アベノミクスの総括検証の必要性

さらに、官邸主導で乱立する会議による弊害への懸念も、安倍政権に対する不信感に輪をかける。実際、目玉政策に位置付けた働き方改革については、主導する担当相と働き方改革実現会議を創設したほか、7月に解散した規制改革会議を衣替えし、新たに規制改革推進会議を立ち上げた。

また、成長戦略の司令塔となる未来投資会議も設け、さながら政府会議の“集中豪雨”といったありさまだ。

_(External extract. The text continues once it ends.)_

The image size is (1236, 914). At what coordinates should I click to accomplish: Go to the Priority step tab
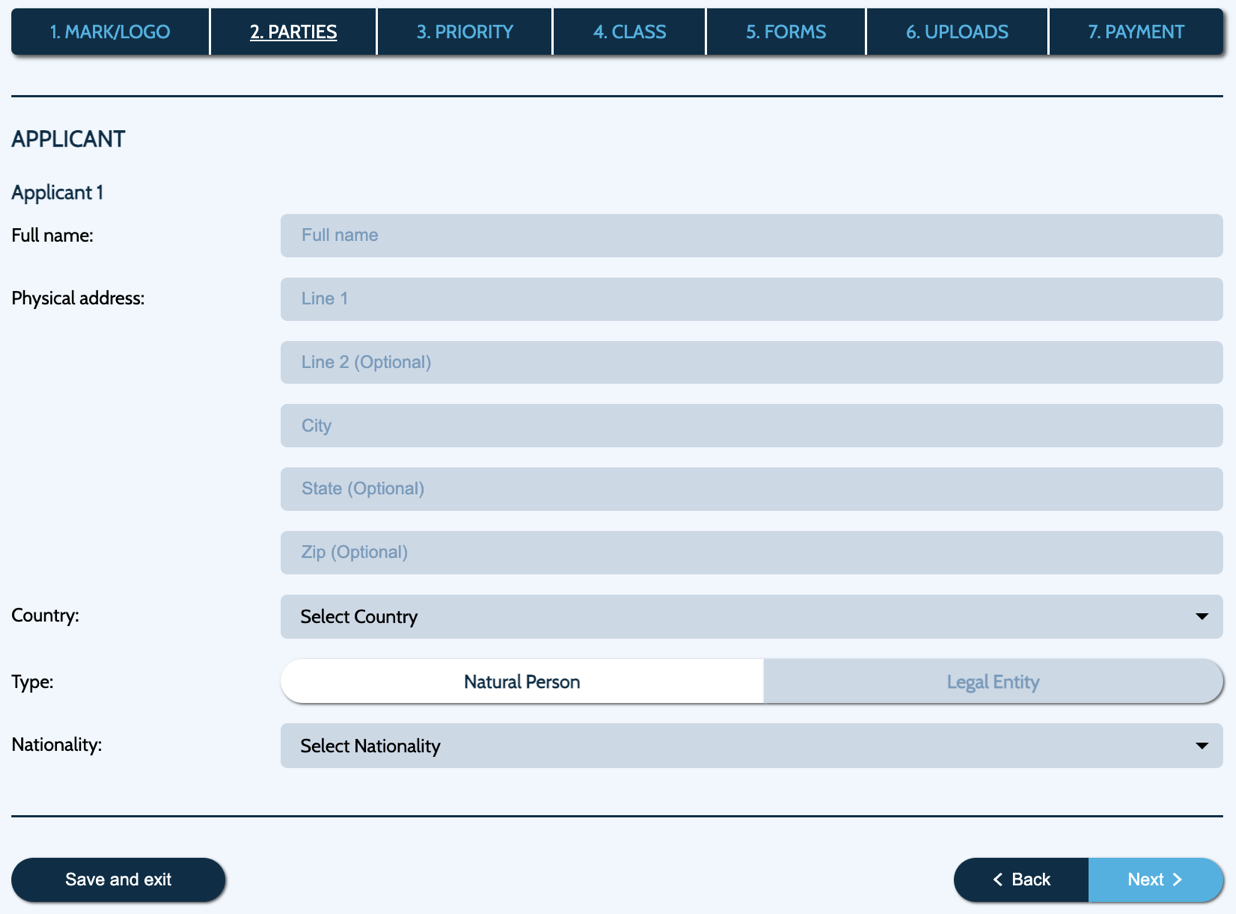click(x=465, y=32)
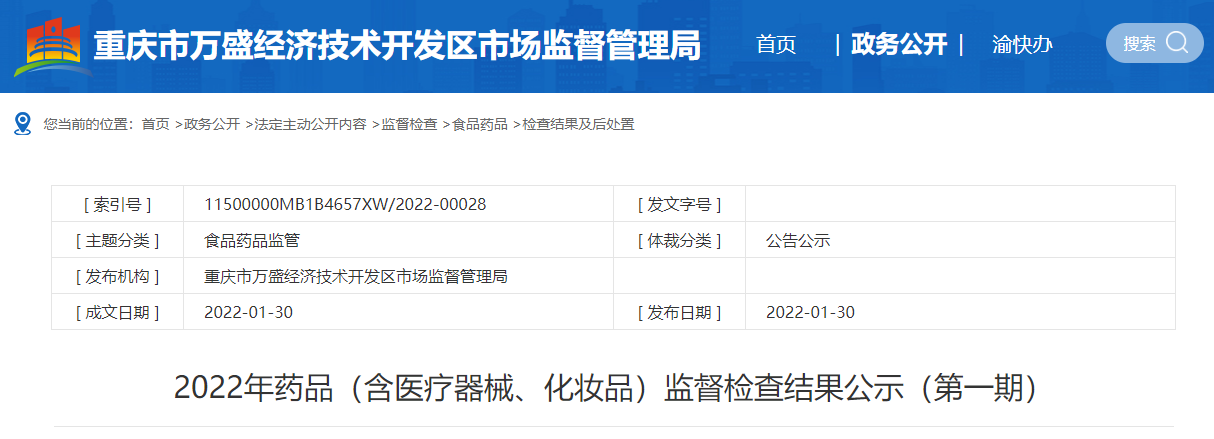
Task: Open the 首页 item in top navigation
Action: pyautogui.click(x=776, y=45)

重複する政策課題を各会議がそれぞれ屋上屋を重ねて議論すれば、その先行きは実効性を欠く成長戦略にもなりかねない。

安倍政権によるこれまでの成長戦略を辿れば、訪日外国人観光客によるインバウンド消費の拡大やアニメーションなど日本ブランドを売り込むクールジャパン戦略の加速といった“得点”が稼げる領域にはこれ見よがしに攻め込んだ。これに対して、痛みを伴う肝心の「岩盤規制」に穴を空けるドリルの刃は鈍る一方だった。これを踏まえると、アベノミクスのリセットによっても成長戦略が必ずしも過去の轍を踏まないとは言い切れない。

一方、「第2の矢」である機動的な財政出動も、いかにも大盤振る舞いの感は否めない。8月2日に閣議決定した経済対策は景気浮揚への乗数効果が薄れる公共投資を拡大すると同時に、「第2の予算」と呼ばれる財政投融資を積極活用し、事業規模を安倍政権下で最大となる28兆円超にかさ上げした。さらに、それに沿う補正予算案にリニア中央新幹線の開業前倒しや大型フェリー向けの港湾整備の費用を計上するなど緊急性を要しない予算措置が目に余る。この点には野党や識者らに「補正予算の性格を逸脱する」との批判もある。

これでは、19年10月に消費税増税を先送りしながら財政再建の道筋を示さず、社会保障制度に対する国民不安は増すばかりだ。その意味からも、欺瞞とポピュリズム(大衆迎合)に染まる安倍政治が進めるアベノミクスは、リセットよりはむしろ総括検証が求められそうだ。